Task instructions
Could you print exactly the lines of the listing below, starting at the line that has "Given: Click the Pricing label at the top" and ending at the line that has "Click the helicopter", and only those lines?
━━━━━━━━━━━━━━━━━━━━
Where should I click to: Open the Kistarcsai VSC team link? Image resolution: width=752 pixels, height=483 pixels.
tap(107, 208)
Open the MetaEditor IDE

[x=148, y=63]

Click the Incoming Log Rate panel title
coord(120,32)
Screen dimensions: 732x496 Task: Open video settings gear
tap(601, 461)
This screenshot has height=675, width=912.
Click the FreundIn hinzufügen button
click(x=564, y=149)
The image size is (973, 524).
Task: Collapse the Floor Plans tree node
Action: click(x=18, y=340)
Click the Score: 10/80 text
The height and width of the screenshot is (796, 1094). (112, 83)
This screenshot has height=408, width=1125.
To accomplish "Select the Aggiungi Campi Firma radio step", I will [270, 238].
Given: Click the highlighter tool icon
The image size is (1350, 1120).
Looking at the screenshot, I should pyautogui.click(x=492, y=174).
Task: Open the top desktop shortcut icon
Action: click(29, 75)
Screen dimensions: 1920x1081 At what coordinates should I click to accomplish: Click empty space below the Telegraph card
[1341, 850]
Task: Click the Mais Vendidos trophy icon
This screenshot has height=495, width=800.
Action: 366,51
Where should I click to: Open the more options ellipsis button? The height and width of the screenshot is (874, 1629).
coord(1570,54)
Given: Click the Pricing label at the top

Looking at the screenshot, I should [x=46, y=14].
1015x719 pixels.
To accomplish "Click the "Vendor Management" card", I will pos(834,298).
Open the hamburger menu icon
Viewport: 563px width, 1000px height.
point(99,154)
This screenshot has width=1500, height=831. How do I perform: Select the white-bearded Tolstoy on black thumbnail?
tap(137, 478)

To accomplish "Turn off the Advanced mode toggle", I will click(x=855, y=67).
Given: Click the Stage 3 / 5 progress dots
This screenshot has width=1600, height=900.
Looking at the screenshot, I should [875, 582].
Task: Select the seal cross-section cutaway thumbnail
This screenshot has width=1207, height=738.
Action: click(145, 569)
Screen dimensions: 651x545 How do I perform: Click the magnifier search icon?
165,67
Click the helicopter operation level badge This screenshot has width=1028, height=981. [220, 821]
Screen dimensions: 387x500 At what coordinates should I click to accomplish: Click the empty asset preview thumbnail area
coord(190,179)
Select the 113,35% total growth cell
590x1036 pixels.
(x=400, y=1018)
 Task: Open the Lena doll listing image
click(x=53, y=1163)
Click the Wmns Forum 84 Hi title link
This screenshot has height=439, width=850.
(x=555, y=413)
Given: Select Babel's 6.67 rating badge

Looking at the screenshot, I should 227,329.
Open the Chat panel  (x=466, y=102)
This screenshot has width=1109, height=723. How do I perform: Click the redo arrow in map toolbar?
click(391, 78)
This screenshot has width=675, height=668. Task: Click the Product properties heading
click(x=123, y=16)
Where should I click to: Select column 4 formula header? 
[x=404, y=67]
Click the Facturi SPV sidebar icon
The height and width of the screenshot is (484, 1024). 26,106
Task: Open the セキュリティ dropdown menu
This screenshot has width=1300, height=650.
━━━━━━━━━━━━━━━━━━━━
Solution
Given: Click the Pricing label at the top

Looking at the screenshot, I should [x=46, y=14].
1015x719 pixels.
To accomplish "Click the "Vendor Management" card", I will pos(834,298).
Open the hamburger menu icon
Viewport: 563px width, 1000px height.
point(99,154)
This screenshot has width=1500, height=831. How do I perform: Select the white-bearded Tolstoy on black thumbnail?
tap(137, 478)

To accomplish "Turn off the Advanced mode toggle", I will click(x=855, y=67).
Given: Click the Stage 3 / 5 progress dots
This screenshot has width=1600, height=900.
Looking at the screenshot, I should [875, 582].
Task: Select the seal cross-section cutaway thumbnail
This screenshot has width=1207, height=738.
Action: click(145, 569)
Screen dimensions: 651x545 How do I perform: Click the magnifier search icon?
165,67
Click the helicopter operation level badge This screenshot has width=1028, height=981. [220, 821]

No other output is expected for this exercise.